I’m reminded of this after experiencing a flurry of medical appointments over the past couple of months.  Fortunately none of the 6 different doctors I’ve encountered have been brusque enough to tell me I have only 24 hours to live but, having looked at the results of a blood test, one did say, ‘Well, you’re 85 and you’ve had a good life.’  I took this to be a euphemistic death sentence.

He was right though, I have had a good life and one remarkably free of medical appointments but during the past 60 days I’ve been busy playing catchup.  I’ll resist the temptation to give you a blow by blow account (a narrow escape!) but here is a summary:

Two visits to A&E totalling 12 hours.  Most of this time was spent waiting for something to happen.  In normal circumstances I’d have enjoyed people-watching but it proved to be a wasted opportunity since I was in pain and preoccupied with trying to find a comfortable position (impossible) on unforgiving plastic seats.  Of course, only a fraction of the 12 hours was spent actually having something done –  in my case blood tests, a scan, a chest X-ray and an ultrasound.  Verdict: gallstones.  

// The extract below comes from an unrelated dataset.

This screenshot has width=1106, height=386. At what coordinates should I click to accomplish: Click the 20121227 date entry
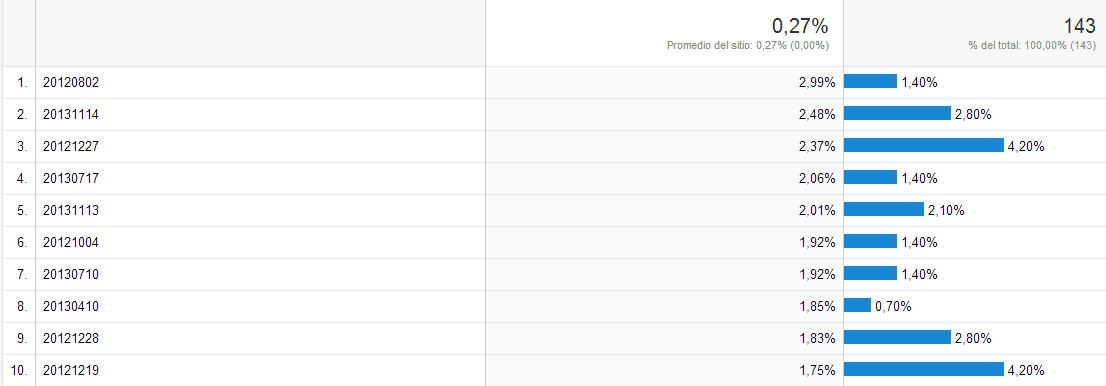pyautogui.click(x=71, y=146)
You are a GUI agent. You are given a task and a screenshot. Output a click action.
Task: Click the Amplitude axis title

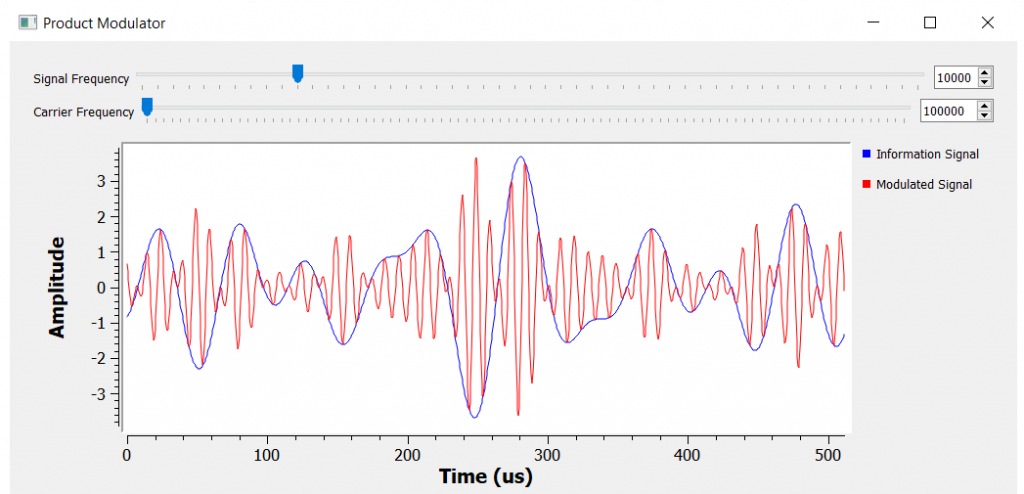coord(57,287)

Five more blood tests.   Always a pleasure because nurses love my generous, easy to locate, utterly submissive veins.

Five more scans of various types.   I hadn’t realised there were so many different sorts of scans, some swift and silent, some lengthy and noisy.  Fortunately I’m not claustrophobic and quite happy lying still in the metal tube and holding my breath as instructed.  One of the metal tubes I occupied had a series of scratches just above my head.  I lay there wondering if a previous occupant had left a message but I couldn’t make sense of the hieroglyphics. 

An endoscopy and a colonoscopy.  Amazing to think a camera could snake its way around my innards so efficiently with everything showing up so clearly on a big screen.  

A hormone injection in my tummy.  The nurse said I’d feel a sharp prick but, no, nothing.   I’m not really convinced she did anything!

A biopsy. Not pleasant or dignified.  I’ll leave it at that.

Face to face meetings with six different doctors.  How they vary: some organised, some disorganised; some good at eye contact, some gazing at a computer screen; some affable, some shy; some with a sense of humour; some welcoming questions (or at least pretending to welcome them)  and good at providing clear answers (even pretending they had never been asked such a fascinating question before).    

Verdict:  I’ve got prostate cancer.   Meanwhile the gallstones have had the decency to go into hiding (perhaps illnesses have a pecking order?).  When they first flared up, the gallstones hurt like hell.  By contrast the cancer, clearly far more serious, is painless.   Never mind, as the doc said, I’m 85 and I’ve had a good life.